2021年04月17日

ケルテス48回目の命日に

 
4月16日はハンガリーの名指揮者イシュトヴァン・ケルテス(1929-1973)の命日。
久しぶりに彼のディスクを何か聴くとしよう、と手に取ったのがウィーンフィルとのこの2曲。
 
 
§シューベルト: 交響曲第6番ハ長調D589
(1971年4&10月録音)
屈託のない明るさ、溌剌としたリズム、そして溢れる歌心...
作品のもつ魅力とケルテスの若々しい音楽性とが見事に調和した演奏。
 
第1楽章、序奏に続く主部Allegroをケルテスは心持ち速めにとり、当時シューベルトが大いに感化されていたイタリアオペラの序曲のスタイルをくっきりと描き出している。
また第2楽章において我々は、ウィーンフィルとの厚い信頼関係から滲み出たであろう親密な音楽を聴く。
 
唯一意外だったのが終楽章のテンポである。
作曲家の指定はAllegro moderato、その主題もややおっとりとした曲想であるにもかかわらず、ケルテスはこれを第1楽章主部よりもさらに速く始めるのだ。
実は、この楽章のコーダ(結尾)の楽想は上記アレグロ・モデラートよりもずっと速く演奏されるべきもので、指揮者は皆この部分の扱いに頭を悩ませるのだが、ケルテスは楽章冒頭から速めのテンポをとることでこの問題をあっさりと解決している...いかにもケルテスらしいやり方、ということになるだろうか。
 
 
§モーツァルト: 交響曲第40番ト短調K.550
(1972年11月録音)
言わずもがなの名曲、名盤である。
モーツァルトの晩年の不遇を思い、またト短調が彼にとっての宿命的調性であるがゆえに、後世の我々はこの作品に対してさまざまに思いを巡らせてきた。

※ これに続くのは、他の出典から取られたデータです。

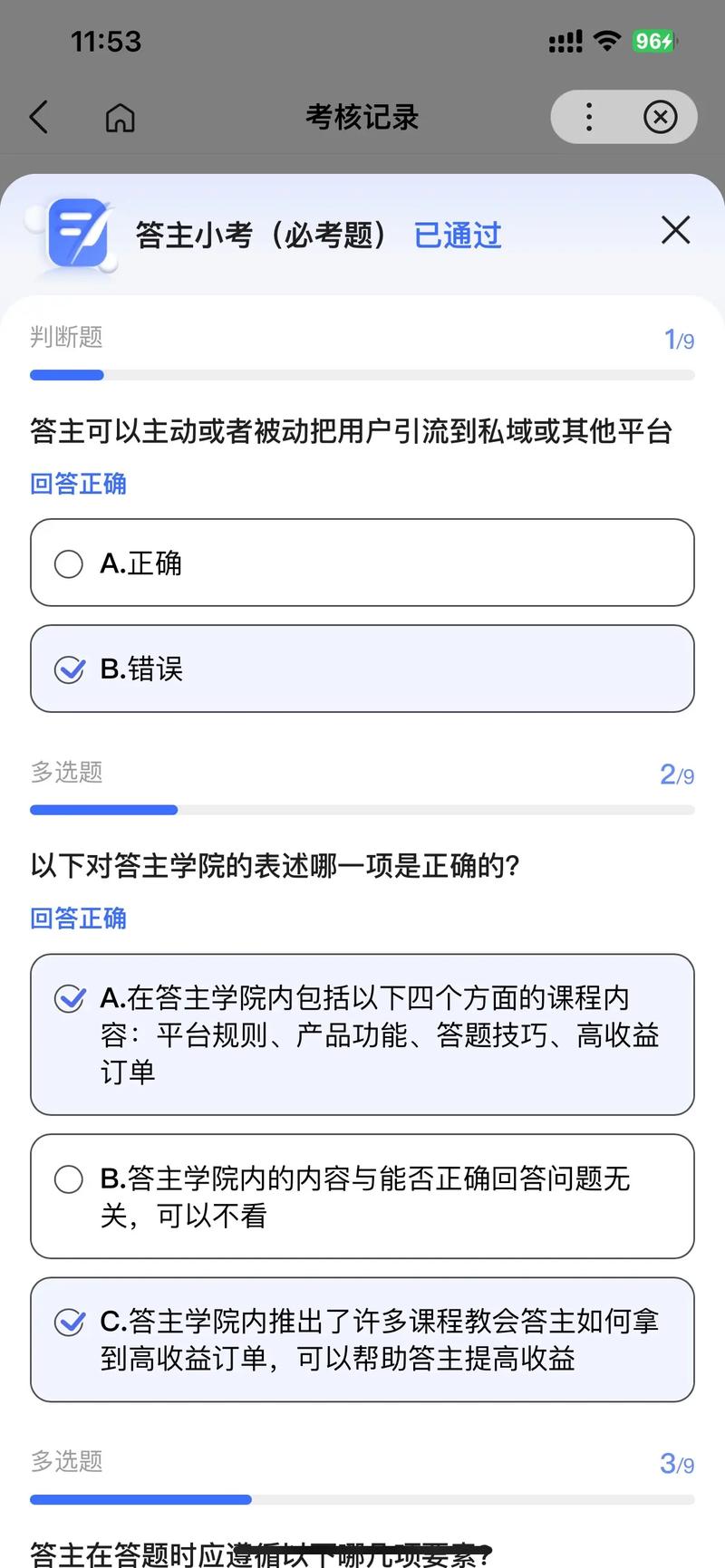Tap the cellular signal icon
The image size is (725, 1568).
tap(566, 41)
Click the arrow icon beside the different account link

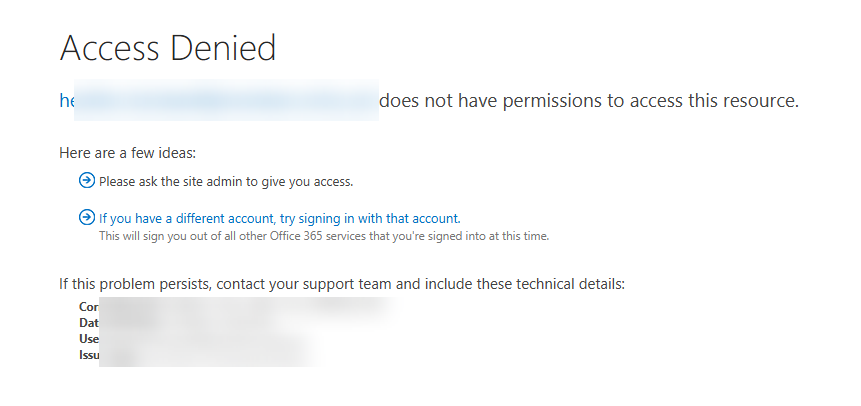[x=87, y=217]
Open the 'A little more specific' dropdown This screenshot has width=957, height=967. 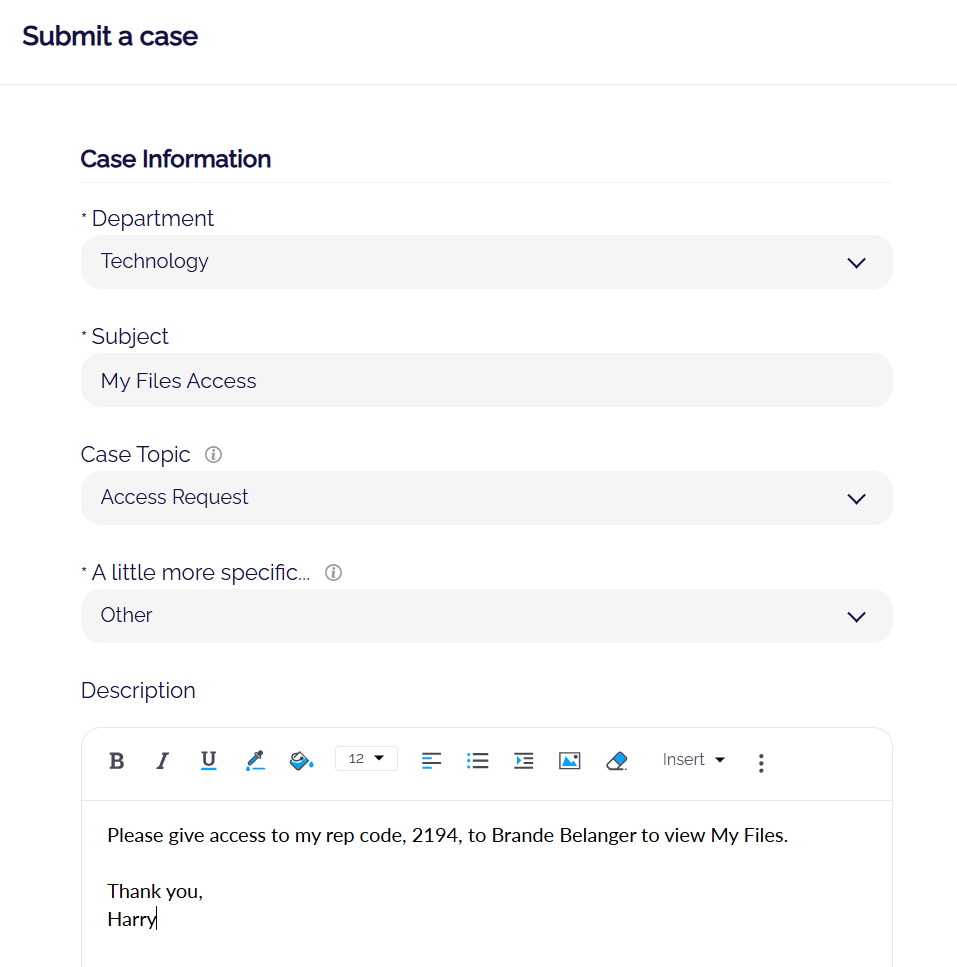click(x=486, y=616)
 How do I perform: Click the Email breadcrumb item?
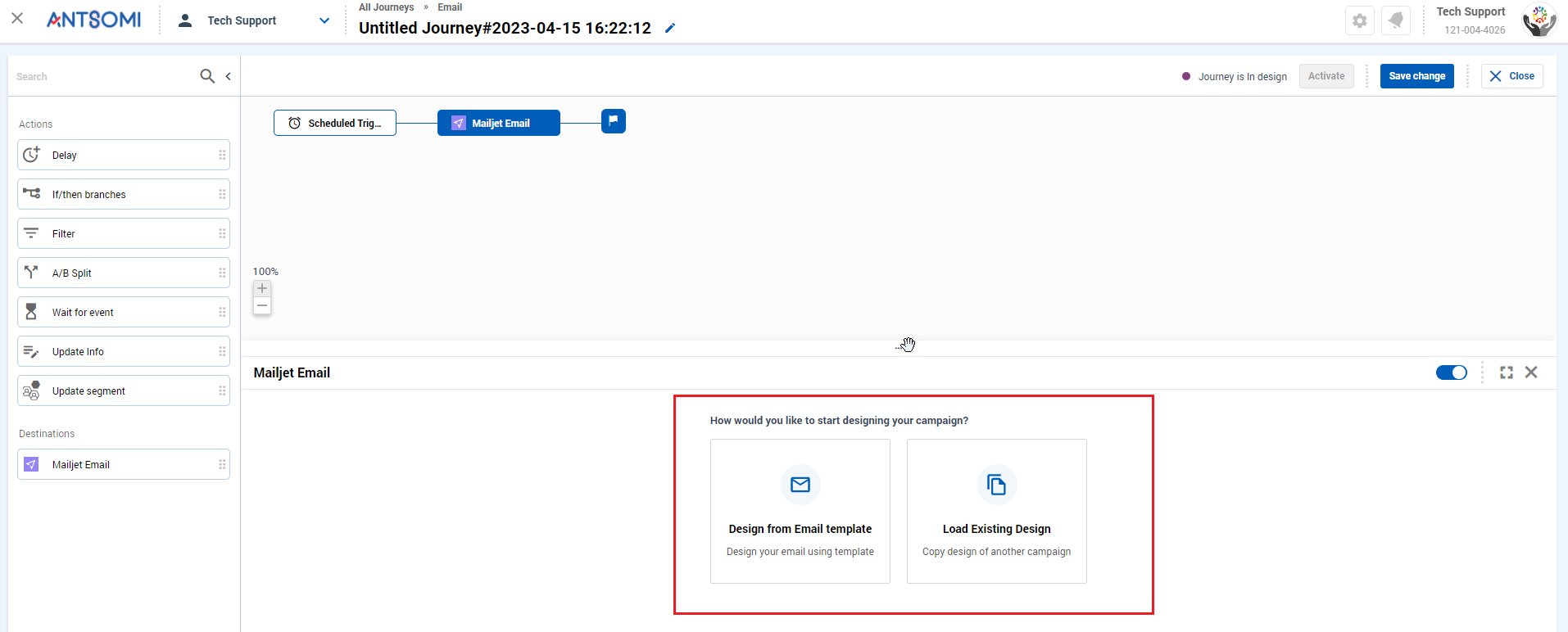click(450, 7)
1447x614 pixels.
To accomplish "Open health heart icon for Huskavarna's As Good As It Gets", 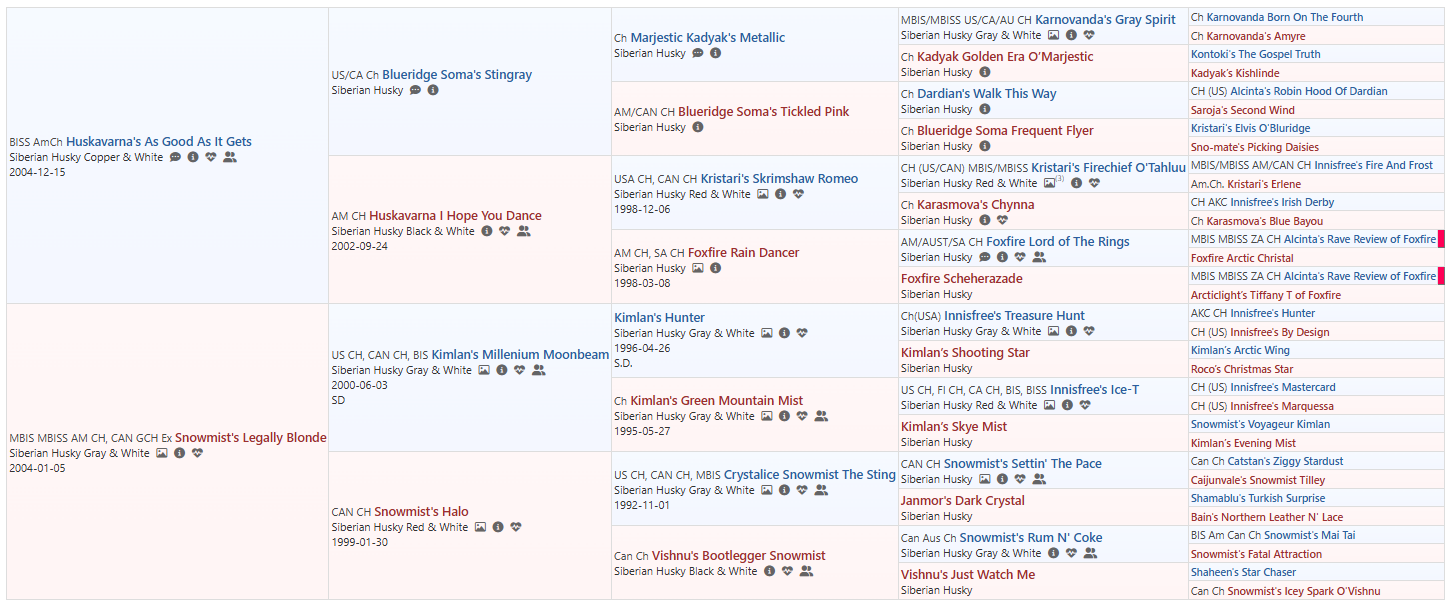I will [211, 157].
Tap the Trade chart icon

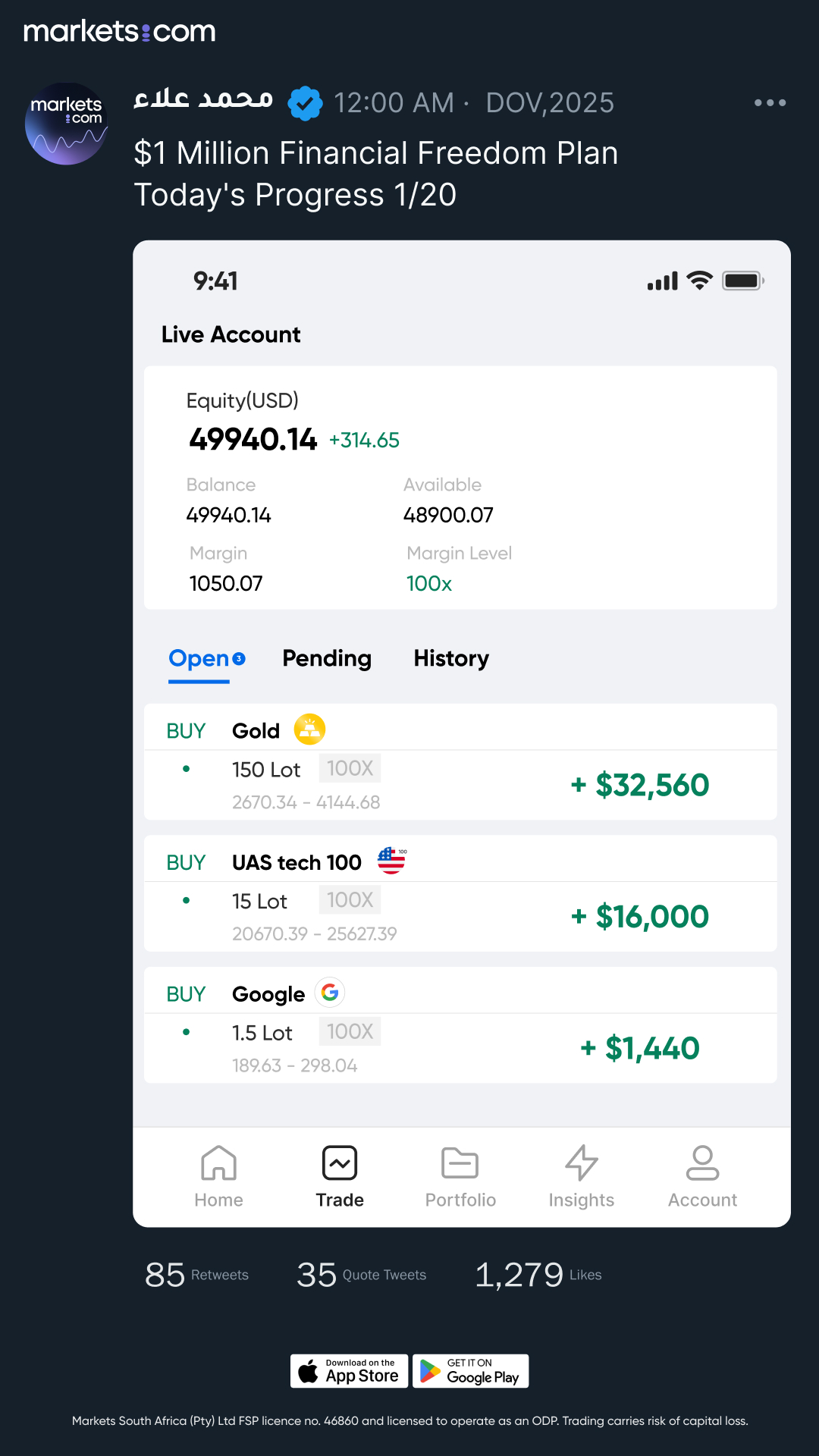click(340, 1163)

そして「苦悩」「愁傷」「疾走する哀しみ」といったキーワードがイメージとして定着する。
 
しかしケルテスはこの交響曲に「暗さ」の解釈を施していないように思える。
スコアに対するひたすら忠実なアプローチ。
「楽譜通りにやれば佳いモーツァルトになるのだ」
という揺るぎない確信を持っているかのようだ。
テンポは常に自然であり、ウィーンフィルの音色も明るい。
それでいて、流れ出る音楽は実に表情豊かなのである。
端正だがロマンティックでもあり、微笑みを見せつつも密やかな涙がある。